Algorithms are designed to work on rigorously defined abstract data structures, discussed below. Therefore, when describing a problem, it must be done abstractly, such that it becomes a sequence of transformations on abstract data structures. The following sections discuss the different abstract data structures that are available.

#### Combinatorial objects

The following are common data structures:

• permutations - arrangements/orderings of items, e.g. {1, 3, 2, 4}
• subsets - a selection of items from a set of items
• trees - hierarchical relationships between items
• graphs - relationships between arbitrary pairs of objects
• points - locations in a geometric space
• polygons - regions in a geometric space
• string - sequences of characters/patterns

#### Recursive objects

Recursion involves the combination of a set of smaller items, resulting in a larger item. The abstract data structures discussed above can be handled recursively, shown below:

• permutations - removing an element results in a permutation with `n - 1` elements
• subsets - removing an element in subset results in a subset of `n - 1` elements
• trees - the combination of nodes, smaller items, results in a larger tree, larger item
• graphs - the combination of nodes results in a larger graph
• points - points can be combined into a larger set or broken down into smaller sets
• polygons - similar to the points object
• strings - the characters of a string can be combined to produce a larger string

Recursive objects require the decomposition rules, and base cases. Decomposition rules describe how a recursive object may be broken down into a smaller object, and is known as the recursive case. Base cases define the smallest object that can be achieved from a recursive object, and results in the decomposition of the object terminating.
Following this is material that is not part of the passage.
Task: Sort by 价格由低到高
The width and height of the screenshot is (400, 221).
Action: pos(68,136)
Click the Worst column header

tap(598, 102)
Further discussion about recursion can be found on my post Notes on Recursive Algorithms

## Conclusion

This post briefly looked at algorithms, firstly what they are and how they can be used to solve problems by transforming given input to a required output. Secondly, how to prove the correctness of an algorithm was discussed, including tools and techniques that can be used. Finally, the reasoning for modeling a problem abstractly so that an algorithm can perform transformations on abstract data structures was presented.

These notes where prepared from the book “The Algorithm Design Manual” by Steven S. Skiena. This book provides an excellent starting point for understanding algorithms and how they work. You can find the book over at the Springer website.